3.23 The provisions for a named sub-contractor under Schedule 2 paragraph 1 do not require that any particular form of sub-contract is used. However, the clause 3.4 requirements, as set out above, would apply to contracts with named sub-contractors. The contractor is also required to include the provision set out in Schedule 1 paragraph 1.5 (discussed later at paragraph 10.36). The employer may wish to stipulate in addition that specific terms are used for all named sub-contracts. It may be particularly important, where the sub-contractor is undertaking a significant element of design, to arrange for a collateral warranty, in order to allow the employer a means of claiming against the named sub-contractor should that part of the design fail (see paragraph 3.62). If the contractor should become insolvent and there is no warranty in place, the employer will not be able to recover its losses.

Use of documents

Interpretation, definitions

3.24 Clause 1.1 sets out definitions of terms that are used throughout the contract. Many of these are in common with other JCT forms, but some are unique to DB16, namely:

  • change (refers to clause 5.1);
  • contractor’s proposals (refers to the second recital and contract particulars);
  • development control requirements (any statutory provision and any decision of a relevant authority thereunder which control the right to develop the site);
  • employer’s agent (refers to Article 3);
  • employer’s requirements (refers to the first recital and contract particulars);
  • final statement and employer’s final statement (refer to clauses 1.8 and 4.24).
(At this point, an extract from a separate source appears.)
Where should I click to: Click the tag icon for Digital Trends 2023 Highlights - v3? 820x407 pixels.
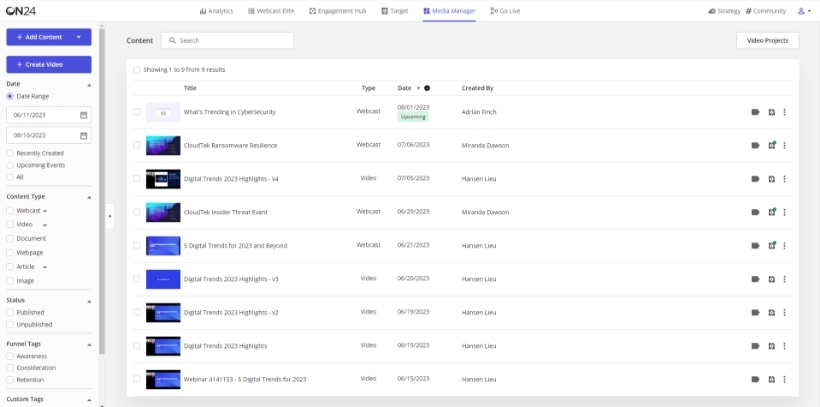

3.25 As can be seen from the examples above, further and more detailed definitions are frequently embodied in the text of clauses; for example, ‘All Risks Insurance’, ‘Joint Names Policy’ and ‘Specified Perils’ are defined at clause 6.8. Some derive from the HGCRA 1996 (as amended) and restate its requirements relating to the calculation of periods of days and the serving of notices (cl 1.5 and 1.7). Clause 1.7.1 requires that any notice or other communication expressly referred to in the agreement or conditions must be in writing. Clause 1.7.2 then states ‘Subject to clause 1.7.4, each such notice or other communication and any documents to be supplied may or (where so required) shall be sent or transmitted by the means (electronic or otherwise) and in such format as the Parties have agreed or may from time to time agree in writing for the purposes of this Contract’. This would allow the parties to agree that all communication is by electronic means. It should be noted, however, that the contract sets out specific requirements for notices in some situations (for example, termination), which refer to clause 1.7.4, whereby all notices must be ‘delivered by hand or sent by Recorded Signed for or Special Delivery post’.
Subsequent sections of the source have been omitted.